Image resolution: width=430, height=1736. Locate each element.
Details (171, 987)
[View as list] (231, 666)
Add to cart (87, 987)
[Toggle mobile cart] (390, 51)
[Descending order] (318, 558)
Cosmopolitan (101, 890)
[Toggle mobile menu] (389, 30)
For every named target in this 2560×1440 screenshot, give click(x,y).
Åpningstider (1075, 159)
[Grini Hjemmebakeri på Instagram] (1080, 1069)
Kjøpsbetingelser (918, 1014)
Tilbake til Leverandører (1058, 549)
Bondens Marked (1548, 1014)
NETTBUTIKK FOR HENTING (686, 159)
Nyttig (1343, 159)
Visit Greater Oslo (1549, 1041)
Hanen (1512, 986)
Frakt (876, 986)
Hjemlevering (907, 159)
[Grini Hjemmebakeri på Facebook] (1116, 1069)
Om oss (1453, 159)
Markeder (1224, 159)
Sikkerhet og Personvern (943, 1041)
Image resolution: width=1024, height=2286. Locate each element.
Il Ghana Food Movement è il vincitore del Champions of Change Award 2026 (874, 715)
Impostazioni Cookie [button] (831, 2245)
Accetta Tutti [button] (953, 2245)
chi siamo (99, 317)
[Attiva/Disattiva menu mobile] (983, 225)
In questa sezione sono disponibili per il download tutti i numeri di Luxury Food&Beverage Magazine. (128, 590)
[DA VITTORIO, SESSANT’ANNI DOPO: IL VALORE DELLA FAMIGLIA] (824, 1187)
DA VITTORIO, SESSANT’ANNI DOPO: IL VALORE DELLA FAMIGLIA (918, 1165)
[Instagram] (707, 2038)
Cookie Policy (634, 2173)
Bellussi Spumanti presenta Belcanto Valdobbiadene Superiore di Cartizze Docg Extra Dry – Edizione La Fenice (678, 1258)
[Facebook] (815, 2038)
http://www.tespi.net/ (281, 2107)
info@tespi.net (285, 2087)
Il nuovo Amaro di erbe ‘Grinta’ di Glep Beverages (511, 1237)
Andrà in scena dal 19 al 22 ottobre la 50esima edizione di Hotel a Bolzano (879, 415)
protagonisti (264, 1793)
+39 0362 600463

*Exercise description*.
Give again each line shown above, keeping every word as it is.

*Response*.
Image resolution: width=430, height=1736. Locate each element.
Details (171, 987)
[View as list] (231, 666)
Add to cart (87, 987)
[Toggle mobile cart] (390, 51)
[Descending order] (318, 558)
Cosmopolitan (101, 890)
[Toggle mobile menu] (389, 30)
For every named target in this 2560×1440 screenshot, give click(x,y).
Åpningstider (1075, 159)
[Grini Hjemmebakeri på Instagram] (1080, 1069)
Kjøpsbetingelser (918, 1014)
Tilbake til Leverandører (1058, 549)
Bondens Marked (1548, 1014)
NETTBUTIKK FOR HENTING (686, 159)
Nyttig (1343, 159)
Visit Greater Oslo (1549, 1041)
Hanen (1512, 986)
Frakt (876, 986)
Hjemlevering (907, 159)
[Grini Hjemmebakeri på Facebook] (1116, 1069)
Om oss (1453, 159)
Markeder (1224, 159)
Sikkerhet og Personvern (943, 1041)
Image resolution: width=1024, height=2286. Locate each element.
Il Ghana Food Movement è il vincitore del Champions of Change Award 2026 (874, 715)
Impostazioni Cookie [button] (831, 2245)
Accetta Tutti [button] (953, 2245)
chi siamo (99, 317)
[Attiva/Disattiva menu mobile] (983, 225)
In questa sezione sono disponibili per il download tutti i numeri di Luxury Food&Beverage Magazine. (128, 590)
[DA VITTORIO, SESSANT’ANNI DOPO: IL VALORE DELLA FAMIGLIA] (824, 1187)
DA VITTORIO, SESSANT’ANNI DOPO: IL VALORE DELLA FAMIGLIA (918, 1165)
[Instagram] (707, 2038)
Cookie Policy (634, 2173)
Bellussi Spumanti presenta Belcanto Valdobbiadene Superiore di Cartizze Docg Extra Dry – Edizione La Fenice (678, 1258)
[Facebook] (815, 2038)
http://www.tespi.net/ (281, 2107)
info@tespi.net (285, 2087)
Il nuovo Amaro di erbe ‘Grinta’ di Glep Beverages (511, 1237)
Andrà in scena dal 19 al 22 ottobre la 50esima edizione di Hotel a Bolzano (879, 415)
protagonisti (264, 1793)
+39 0362 600463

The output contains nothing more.